This run was always going to be a bit hit and miss, booking two half marathons only 7 days apart and then going light on the training regime is only going to end in a world of pain.

In my mind I thought it would be interesting to see just how much pain would actually be involved - I was beginning to see it as an experiment in muscle damage.

Three days after the Great North Run I was still hobbling up the stairs and trying to recapture my youth sliding down the the bannisters. By Friday though I was able to move around without squealing and began to think this race might be a possibility afterall.

I arrived in Hyde Park to welcome a glorious autumnal morning and the classiest event set up I’ve ever witnessed. There was a farmers market in the event village complete with a wet fish stall and fresh bread counter. Someone tried to hand me a free sample of curry sauce and I was seriously tempted to quit the race and enjoy the grub.

Still unsure of my strategy for this event I propped myself against a tree and started reading through some outstanding blog posts. Speedracer happened to be deciding her strategy for running a marathon on an injured foot but as ever, her approach was gonna prove just a little too hardcore for me. Crippling yourself for two weeks is a step too far in my book, laying myself off work for a couple of days however, sounds much more like my cuppa tea. I did agree that hitting the finish line in 5 hours was going to be a waste of time though, I wouldn’t mind running over the line in 3:30 but if I had to walk, I wasn’t going to be interested.

I started running to Amy MacDonald and finally hit on the perfect motto for the event “I will run until my feet no longer run no more”.

Sorted!

It was a beautiful route, any event that forces street closures through central London has got to score brownie points. There is simply no better place to run. I was a bit worried to note that the route left the streets and headed into Hyde Park at mile 6 though. 7.1 miles looping around Hyde park was going to be a challenge.

At mile 3 my thighs started screaming in a mile 10 sort of fashion. This was going to be some battle of wills. I ran past 3 tube stations and tapped my pocket each time just to confirm that my emergency “get me out of here” oyster card was handy, but ran on regardless.

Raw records
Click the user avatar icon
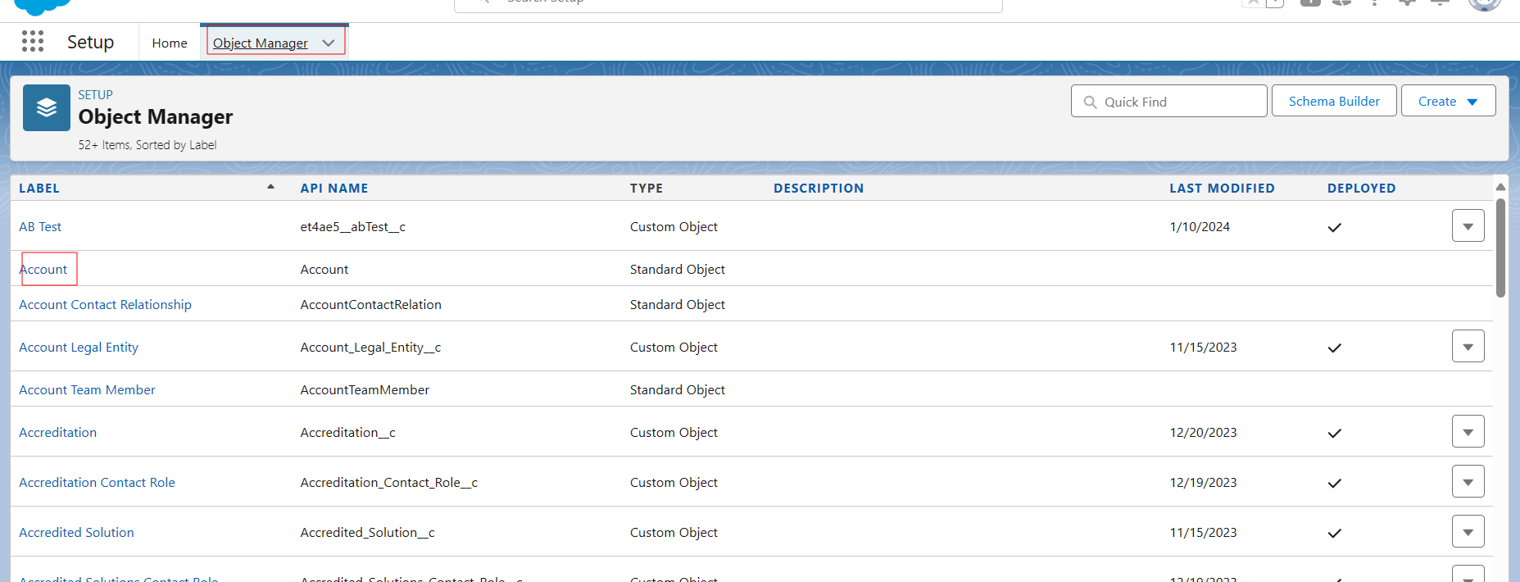Screen dimensions: 1520x582 click(x=1484, y=3)
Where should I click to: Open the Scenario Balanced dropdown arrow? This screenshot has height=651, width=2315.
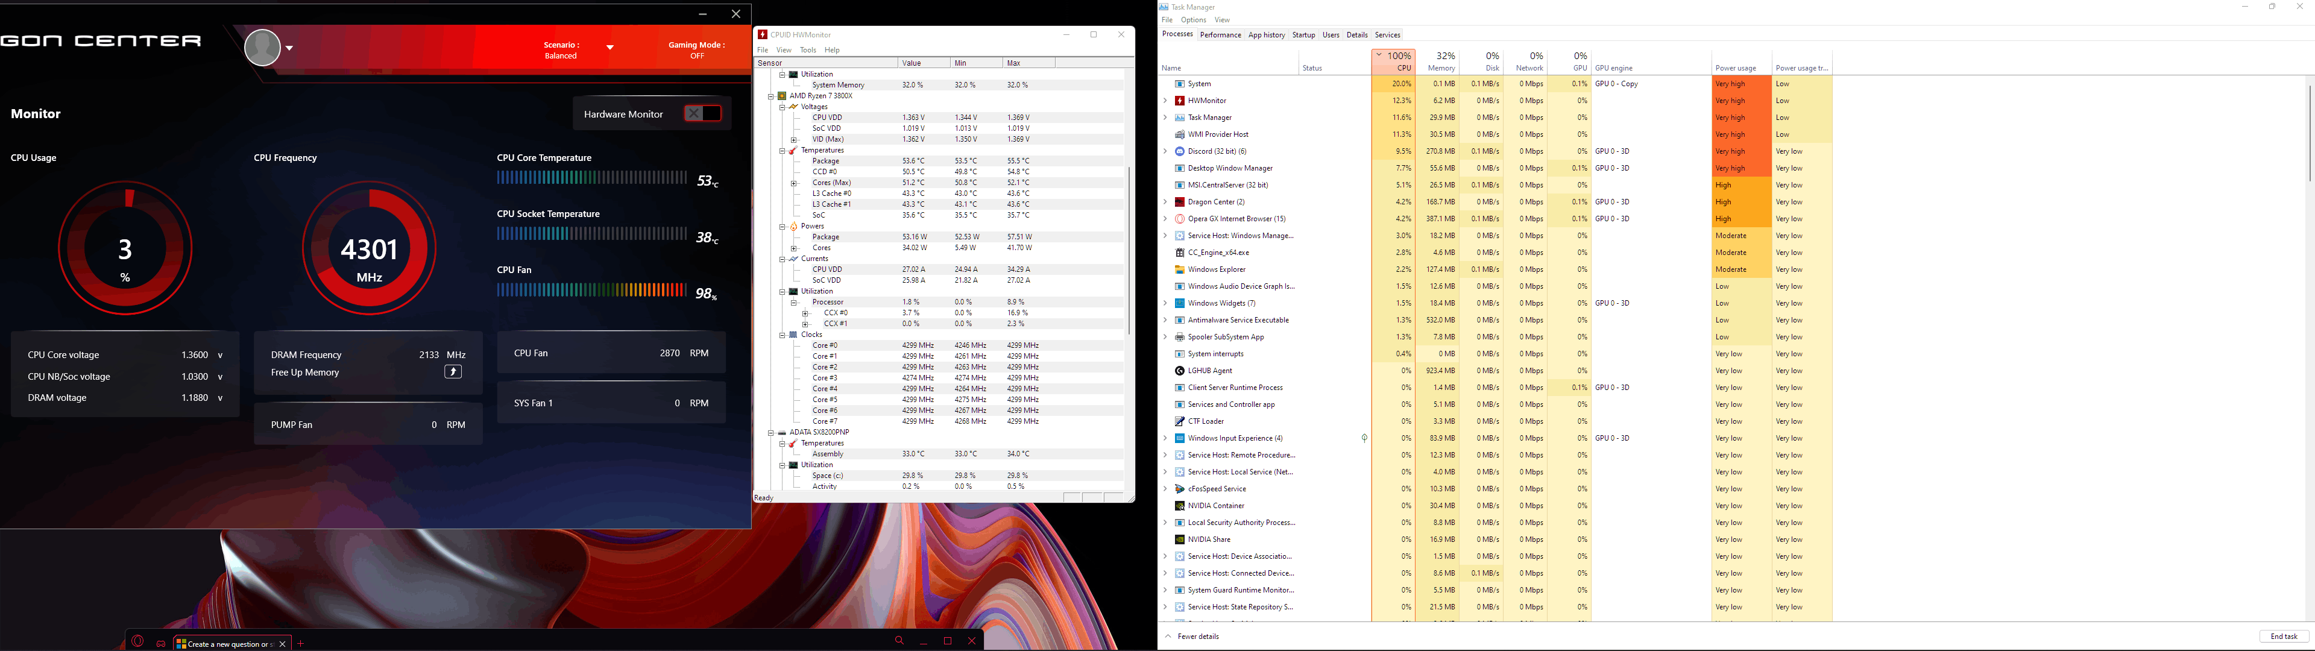610,48
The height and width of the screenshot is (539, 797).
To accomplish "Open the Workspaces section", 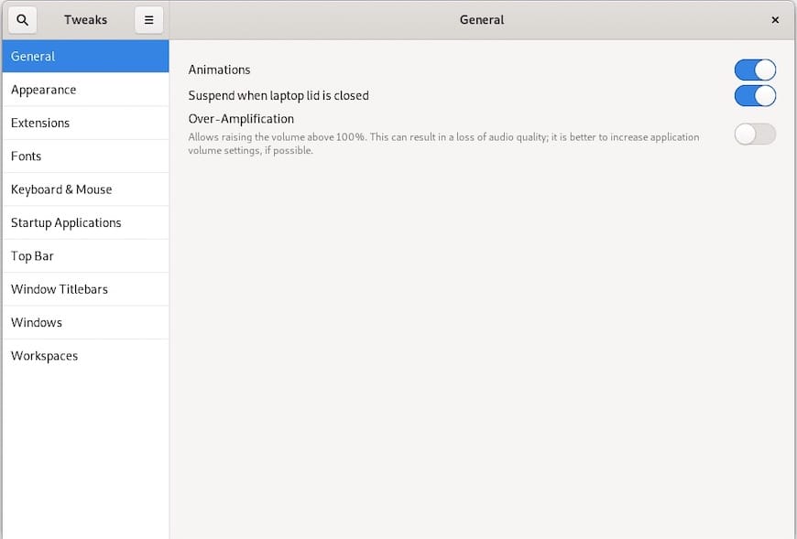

SET OF TASKS »
• 1. Print the stretch of the half marathon post from "In my mind I" through "in muscle damage.".
• 2. Continue the half marathon post past its last sentence.
None of the material shown here is needed.

RESULTS FOR THE EXERCISE »
• 1.
In my mind I thought it would be interesting to see just how much pain would actually be involved - I was beginning to see it as an experiment in muscle damage.

• 2.
My energy was sapped at Hyde park, knowing I had more than 10k to go on familiar ground. Spectators and general park goers were getting fed up of the spectacle and started ignoring the fact that a race was in progress. I had to duck and dive through crowds and hop over extender leads as dog owners gave their stoopid poodles full reign.

There were 12500 runners in this event, almost a quarter that of the Great North, as a result, slow runners were a bit thin on the ground. In fact I seemed to be surrounded by those goddamn walkers. Run/walkers and just plain ole walkers. They were overtaking me on the hills again and was I being driven nuts.

At the 10th mile I actually stopped to walk just to see if perhaps it would be quicker that way, but no, I was even slower. At 11 miles something happened with my legs and the running got so slow I couldn’t even claim to be moving forward anymore, the garmin showed the damage - I’d lost a 6 minute advantage in the last 2 miles and my pace was well over 15 min miles. I walked off the edge and promptly threw up in the hedges.

Garmin stopped and I quit. My first DNF.

Royal Parks Almost Half

All I had left to do was join the dots.

I’m not too bothered by the failure, I wanted to see the affect on my body and I also wanted to know if I could persuade OGB and Tanya to substitute this event for GNR next year. It will be considerably cheaper.

In my opinion this is by far the better route, it was pretty well organised and had deluxe portaloos but the crowds were not a patch on the tyneside guys who truly know how to support crap runners. If you were further up the pack I don’t think you would have been tripped up by so many dog walkers.

I spotted JogBlog a few miles ahead of me but she’s been a bit slack with the race update. That’s the trouble with completing races - you get to nurse a legitimate hangover for hours whereas DNF’ers got to go home for a sober bath! Not the way forward.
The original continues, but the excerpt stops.